• _RECORDS FOR THE EXERCISE_
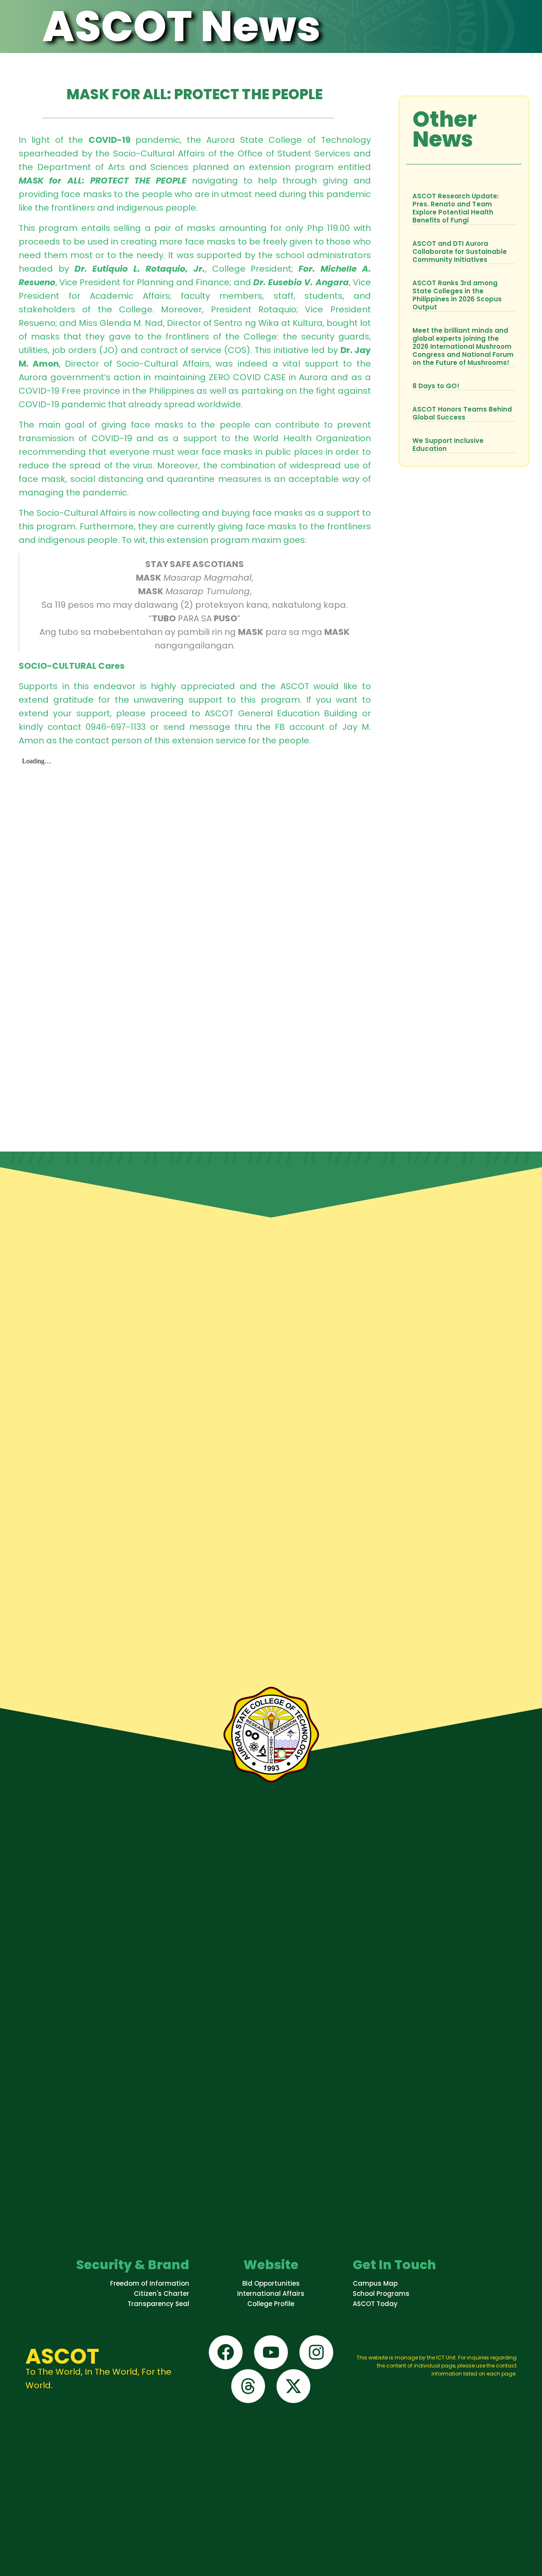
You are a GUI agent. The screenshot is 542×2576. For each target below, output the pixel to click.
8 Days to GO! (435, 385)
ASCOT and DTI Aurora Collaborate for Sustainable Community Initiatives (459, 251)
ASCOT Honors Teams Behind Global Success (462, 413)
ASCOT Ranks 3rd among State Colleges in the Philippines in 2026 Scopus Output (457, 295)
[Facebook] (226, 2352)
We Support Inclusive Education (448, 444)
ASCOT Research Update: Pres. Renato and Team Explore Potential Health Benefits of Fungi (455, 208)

==

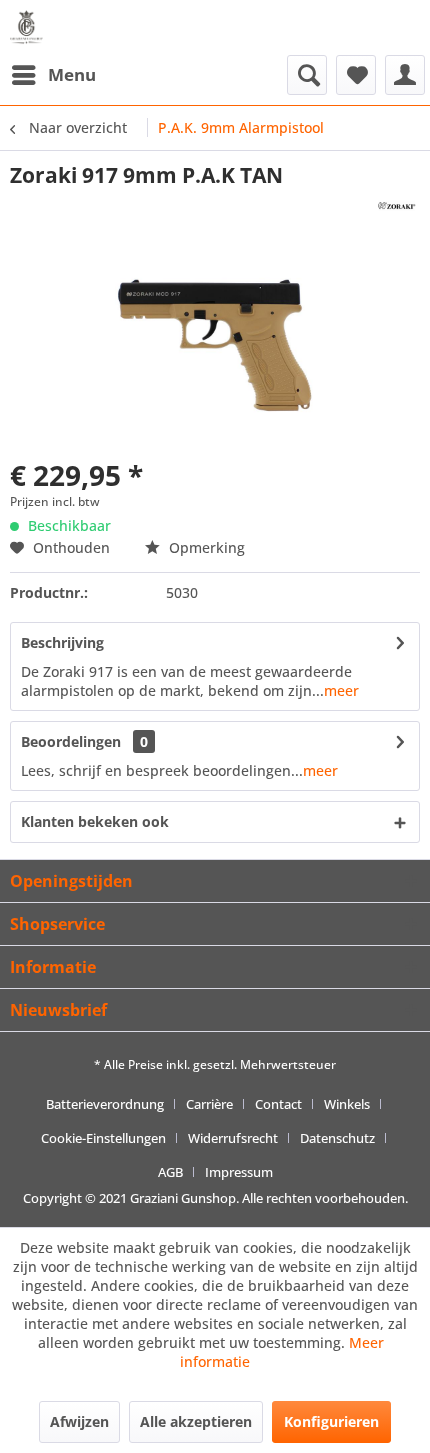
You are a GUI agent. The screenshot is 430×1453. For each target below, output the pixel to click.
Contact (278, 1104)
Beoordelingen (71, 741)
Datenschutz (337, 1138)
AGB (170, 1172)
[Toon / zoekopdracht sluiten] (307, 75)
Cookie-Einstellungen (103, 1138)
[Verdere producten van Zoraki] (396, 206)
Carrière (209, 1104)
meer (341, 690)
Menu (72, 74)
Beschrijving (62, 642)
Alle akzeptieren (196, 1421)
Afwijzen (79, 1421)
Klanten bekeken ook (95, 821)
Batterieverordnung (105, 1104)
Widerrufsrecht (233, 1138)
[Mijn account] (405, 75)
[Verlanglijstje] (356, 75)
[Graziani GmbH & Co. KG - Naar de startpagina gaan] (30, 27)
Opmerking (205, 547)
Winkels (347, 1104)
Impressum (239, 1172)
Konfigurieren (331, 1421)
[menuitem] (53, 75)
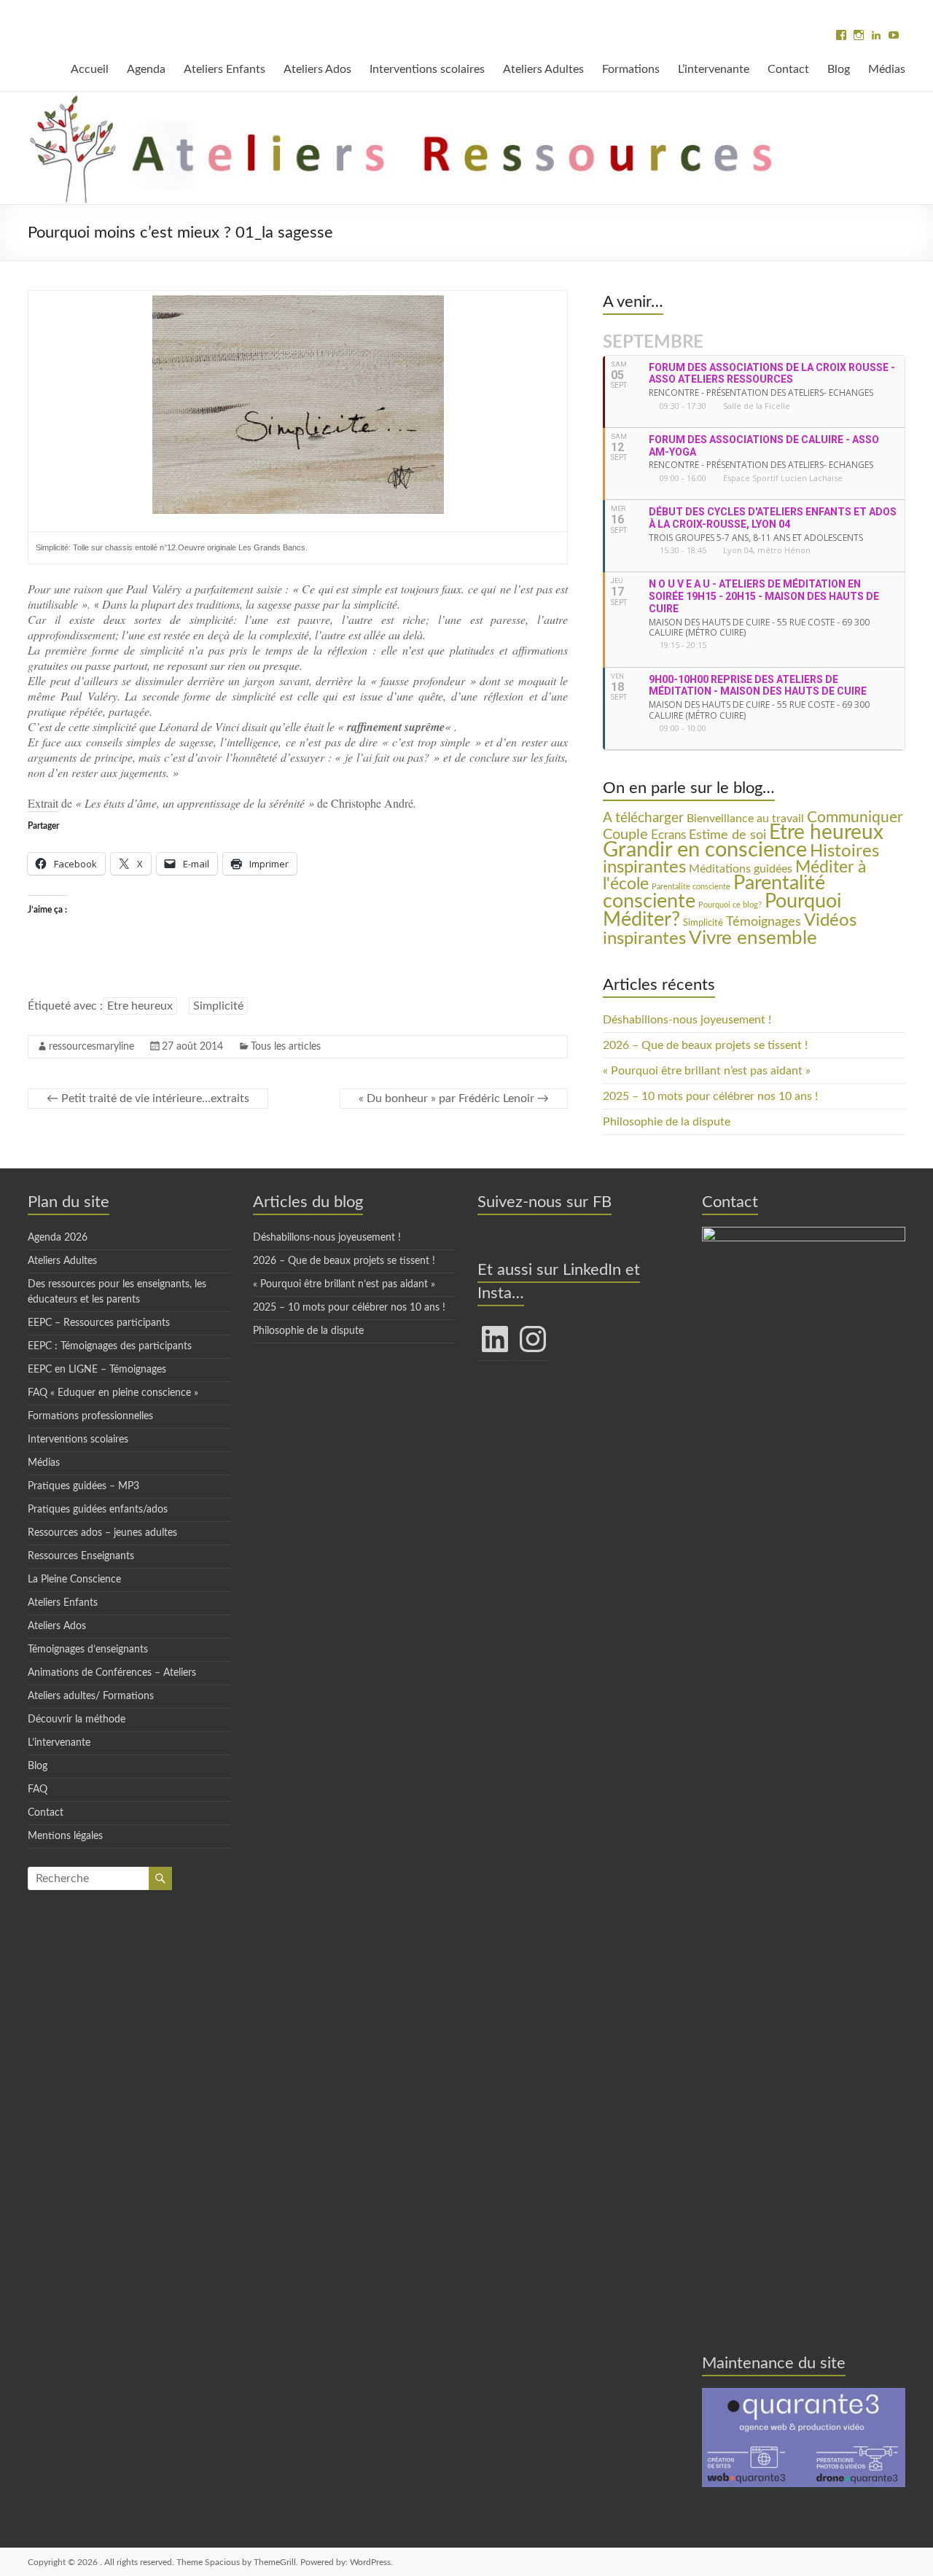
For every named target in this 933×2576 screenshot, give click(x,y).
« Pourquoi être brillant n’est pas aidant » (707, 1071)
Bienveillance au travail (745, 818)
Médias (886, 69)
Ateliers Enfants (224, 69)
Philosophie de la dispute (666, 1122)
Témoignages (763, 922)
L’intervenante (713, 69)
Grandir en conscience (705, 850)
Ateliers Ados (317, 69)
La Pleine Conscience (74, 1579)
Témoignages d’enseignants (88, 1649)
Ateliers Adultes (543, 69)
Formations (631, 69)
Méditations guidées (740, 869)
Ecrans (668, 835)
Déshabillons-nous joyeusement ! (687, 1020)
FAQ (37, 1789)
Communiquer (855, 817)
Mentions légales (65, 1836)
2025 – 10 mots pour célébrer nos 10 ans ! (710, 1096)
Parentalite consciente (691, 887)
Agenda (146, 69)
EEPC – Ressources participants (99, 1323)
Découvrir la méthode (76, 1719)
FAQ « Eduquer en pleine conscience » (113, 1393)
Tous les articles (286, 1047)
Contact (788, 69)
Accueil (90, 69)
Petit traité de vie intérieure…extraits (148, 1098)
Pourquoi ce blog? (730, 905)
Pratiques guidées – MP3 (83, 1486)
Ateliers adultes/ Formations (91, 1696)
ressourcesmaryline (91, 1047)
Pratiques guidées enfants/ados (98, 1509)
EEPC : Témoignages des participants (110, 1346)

...

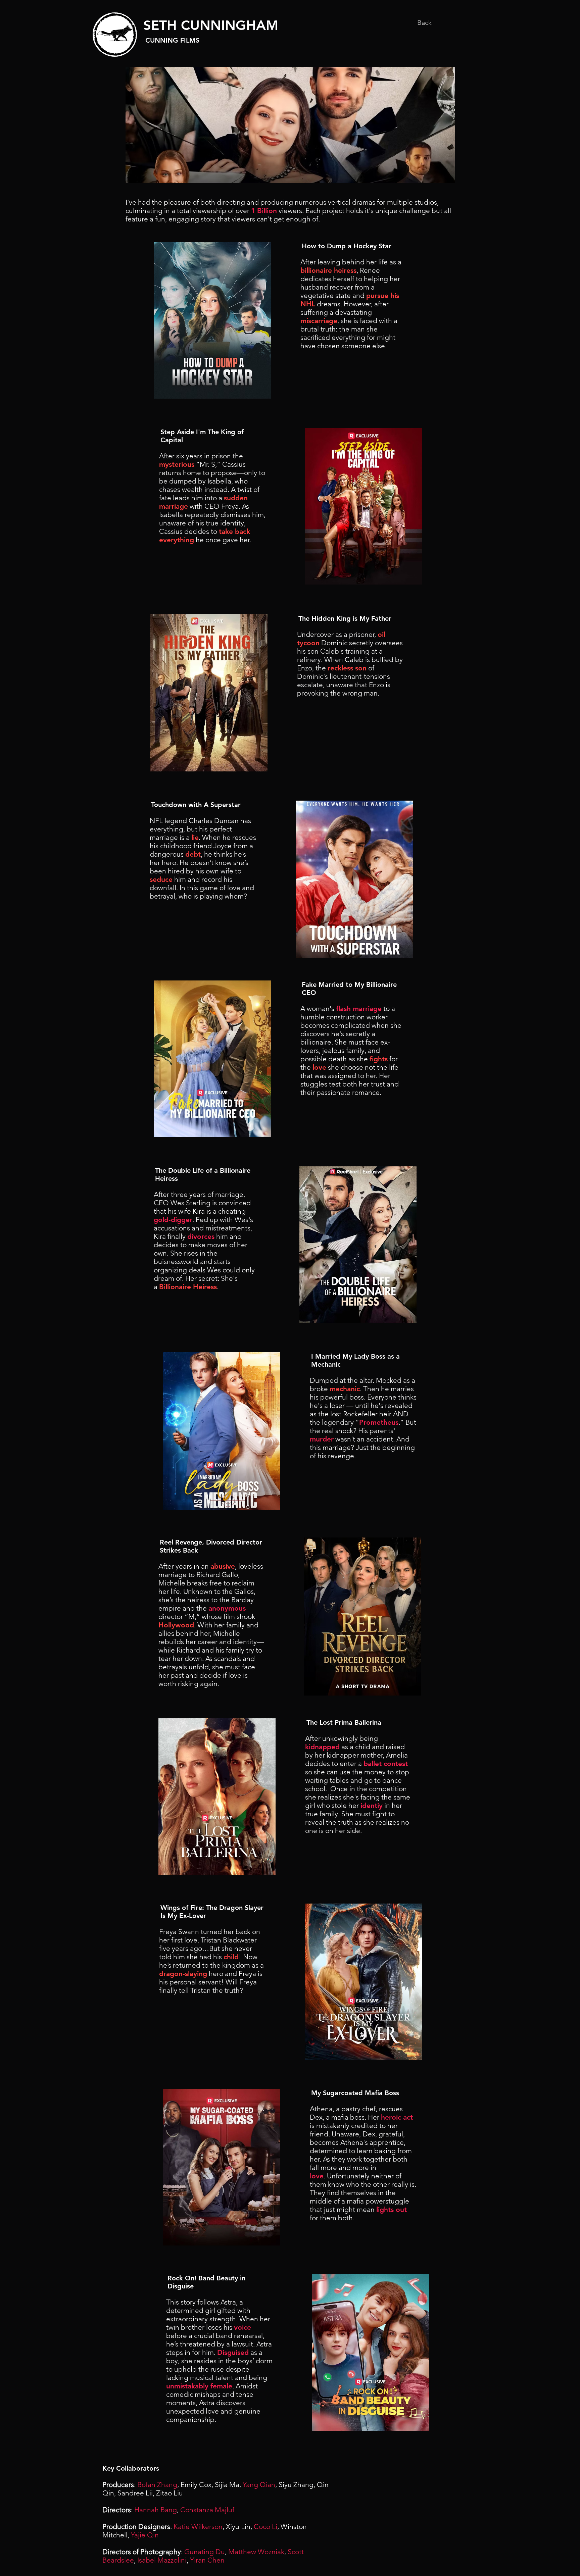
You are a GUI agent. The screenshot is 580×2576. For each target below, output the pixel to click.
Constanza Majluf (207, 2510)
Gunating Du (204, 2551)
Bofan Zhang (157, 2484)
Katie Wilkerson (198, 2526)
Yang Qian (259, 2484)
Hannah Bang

• _TASK TO COMPLETE_
Return only the stretch of the material above from the line holding "Témoignages (763, 922)" through the line holding "EEPC : Témoignages", copied exactly.

• _PROBLEM SOLUTION_
Témoignages (763, 922)
L’intervenante (713, 69)
Grandir en conscience (705, 850)
Ateliers Ados (317, 69)
La Pleine Conscience (74, 1579)
Témoignages d’enseignants (88, 1649)
Ateliers Adultes (543, 69)
Formations (631, 69)
Méditations guidées (740, 869)
Ecrans (668, 835)
Déshabillons-nous joyeusement ! (687, 1020)
FAQ (37, 1789)
Communiquer (855, 817)
Mentions légales (65, 1836)
2025 – 10 mots pour célébrer nos 10 ans ! (710, 1096)
Parentalite consciente (691, 887)
Agenda (146, 69)
EEPC – Ressources participants (99, 1323)
Découvrir la méthode (76, 1719)
FAQ « Eduquer en pleine conscience » (113, 1393)
Tous les articles (286, 1047)
Contact (788, 69)
Accueil (90, 69)
Petit traité de vie intérieure…extraits (148, 1098)
Pourquoi ce blog? (730, 905)
Pratiques guidées – MP3 (83, 1486)
Ateliers adultes/ Formations (91, 1696)
ressourcesmaryline (91, 1047)
Pratiques guidées enfants/ados (98, 1509)
EEPC : Témoignages des participants (110, 1346)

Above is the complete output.